Why are we the best partner for your sureties and guarantees?

Companies competing for new projects always try to put their capabilities and strengths forward as best they can. But no matter how glittering their track record and balance sheet, the project owners they try to impress invariably demand a guarantee that the proposed work will be completed as agreed or, if not, that an appropriate fee will be paid.

Sureties and guarantees play a big role in this. By financially guaranteeing that your company will meet the conditions set forth in your surety bond, they bring confidence and a high degree of security to the relationship between you and the project owner, the beneficiary of the bond.

In this article, you'll find 5 key reasons why insurers in particular are the best partners for companies looking to secure their projects with surety bonds.

Realeasing liquidity



Surety bonds from insurers release greater liquidity for your company. By not using a bank facility, your existing bank credit lines are not stretched, and that typically frees up liquidity for other activities: to tender for further business, to invest in capital equipment, meet ongoing payment obligations, and more.

“As a financing alternative to bank guarantees, surety bonds can release working capital facilities with your bank. Not every CFO or company director is aware of this alternative!” says Jos Weerdesteyn, Director Surety & Guarantee Benelux.

Appetite for greater risk



An appetite for more risk is built into the DNA of insurance companies. A bank’s maximum guarantee capacity is usually based on a form of security (a mortgage, cash reserves, etc) that will govern how much credit it is willing to extend to a contractor. In contrast, insurance-backed surety providers don’t require that kind of hard security; for an insurance company, security comes in the form of sharing the risk.

International reach and local support



With global market intelligence and surety teams around the world, an insurer such as Allianz Trade is well placed to support your international projects through a combination of centrally managed capabilities and surety underwriters on the ground in the country where your project is taking place. By having direct access to local teams, your business is supported with deep knowledge of the country’s economic conditions, local contract language and its legal framework.

Longer project horizons



For a project that could run for several years, a surety bond from an insurer is likely to be the best approach. Banks are more inclined to issue guarantees up to five years; beyond that, such a long-term bank guarantee is likely to require extended due diligence, security and greater capital costs. In contrast, an insurer is happy to work with bonds that span up to eight years. And working with its reinsurance partners, bonds can be issued that last up to 15 years.

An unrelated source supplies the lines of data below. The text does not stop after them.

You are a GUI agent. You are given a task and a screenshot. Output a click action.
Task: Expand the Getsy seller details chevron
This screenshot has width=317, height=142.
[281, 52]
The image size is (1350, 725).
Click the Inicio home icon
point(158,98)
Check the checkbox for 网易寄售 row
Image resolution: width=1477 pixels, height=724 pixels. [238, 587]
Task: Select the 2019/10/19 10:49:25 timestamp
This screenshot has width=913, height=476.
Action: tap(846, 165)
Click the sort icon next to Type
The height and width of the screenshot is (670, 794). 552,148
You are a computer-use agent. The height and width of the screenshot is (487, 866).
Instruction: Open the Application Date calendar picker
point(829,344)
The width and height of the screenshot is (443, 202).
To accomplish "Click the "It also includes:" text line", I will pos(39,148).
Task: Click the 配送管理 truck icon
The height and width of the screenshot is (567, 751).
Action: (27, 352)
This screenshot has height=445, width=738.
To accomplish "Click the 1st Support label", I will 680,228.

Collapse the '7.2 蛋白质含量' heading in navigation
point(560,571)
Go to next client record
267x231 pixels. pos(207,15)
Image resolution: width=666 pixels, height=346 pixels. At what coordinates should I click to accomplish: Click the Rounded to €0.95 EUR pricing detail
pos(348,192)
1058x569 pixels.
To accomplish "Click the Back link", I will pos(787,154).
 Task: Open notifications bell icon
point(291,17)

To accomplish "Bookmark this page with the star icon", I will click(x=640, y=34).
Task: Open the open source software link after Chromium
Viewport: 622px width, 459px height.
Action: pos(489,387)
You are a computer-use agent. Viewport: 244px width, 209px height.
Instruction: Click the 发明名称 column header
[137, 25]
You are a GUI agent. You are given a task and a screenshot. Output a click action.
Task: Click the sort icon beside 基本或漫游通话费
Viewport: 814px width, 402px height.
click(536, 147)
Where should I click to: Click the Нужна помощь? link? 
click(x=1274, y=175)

You work with a reliable and stable partner



Insurance companies – especially those with an international footprint – typically have much more stable credit ratings than banks. By being able to point to an AA rating at a surety partner such as Allianz Trade, you can build trust and confidence with your client as you put a surety bond in place for a bid or to back project execution.

“An AA rating for the bond issuer brings comfort to a beneficiary, especially if you are a mid-sized company market that may not have a track record with the project owner or in the country where the project is based,” explains Jos Weerdesteyn, Director Surety & Guarantee Benelux.